On Tuesday, April 8, 2014 10:35:33 AM UTC-4, son_of_flubber wrote:
Take a broader view and look at the outcome that you desire. Ideally, some power pilots would become serious students, get their add-on ratings (quickly) and buy private gliders (or become occasional users of club ships, pay dues and volunteer time to keep the club running).



If your training program is already operating at full capacity (instructors have no spare time to give rides), is it a mistake to recruit more students that would serve to overburden the instructors and degrade the training experience for everyone involved?



You have limited club ships and instructor hours. Your capacity to service new students is limited. So demoing 19 pilots in a short period of time might overload your capacity to take them to the next step. Having a temporary glut of students increases the chances of those students getting bogged down in club style training and dropping out of the sport. Best to avoid this outcome.



It would be better to have a steady stream of candidate pilots getting rides over an extended period of time.
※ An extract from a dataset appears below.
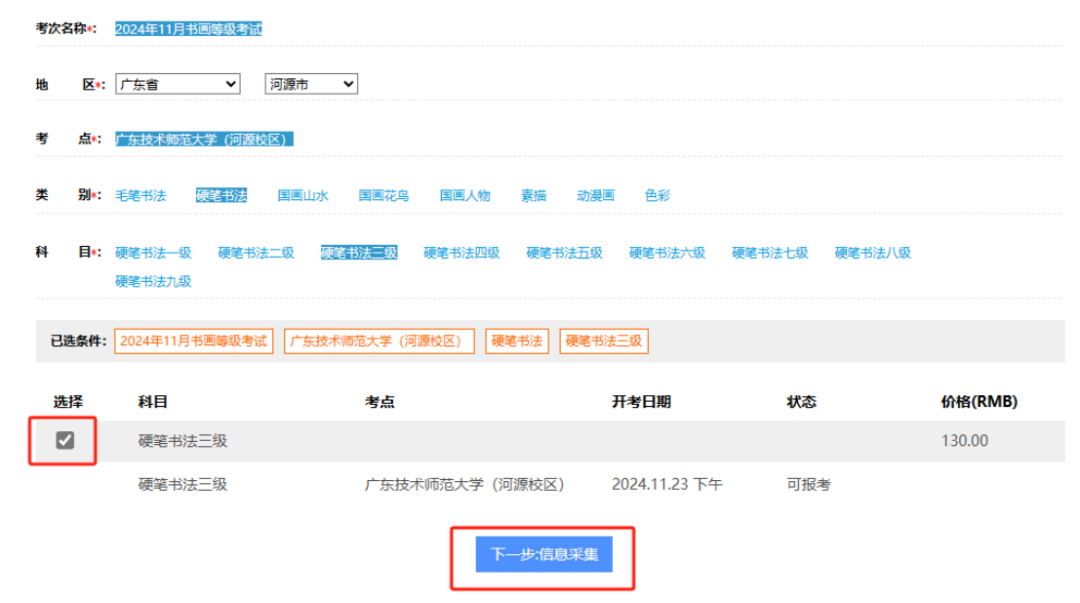Select the 动漫画 category
The height and width of the screenshot is (603, 1080).
595,196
I'd suggest that if you have spare instructional capacity, that you give say two rides a week, and continue at that rate until new students start to strain instructional and club ship resources. When your training program reaches capacity, suspend taking new rides. Restart the rides when training capacity is once again starting to become available. In the meantime get more CFI-Gs to increase instructional capacity.



Perhaps it makes sense to give preference in the 'ride queue' to those who want to take an initial flying lesson. Is a pilot that just wants to 'take a ride' less likely to progress to the next stage? Those pilots might go to commercial operation and pay the tourist rate. It would be most productive (in terms of increasing active membership) to keep your instructors focused on giving 'initial lessons'.



Your most efficient way to boost membership would be to have a pilot take an initial lesson, get hooked, and then go to a commercial flight school to get their add-on rating in a concentrated period of training. Then they come back, become active in the club, get a field checkout and a couple lessons as a advanced student, volunteer, pay dues and become a productive club member.


Our experience is that 1 in 4 of our rides off the street becomes interested enough to buy a 4 flight introductory package and about 1 in 3 of those join. With a group like described above, I would guess on a better stick rate of about 1 in 3.
One useful way to not burn out instructors is to not make them give rides. Let the commercial guys do that so the instructors can instruct.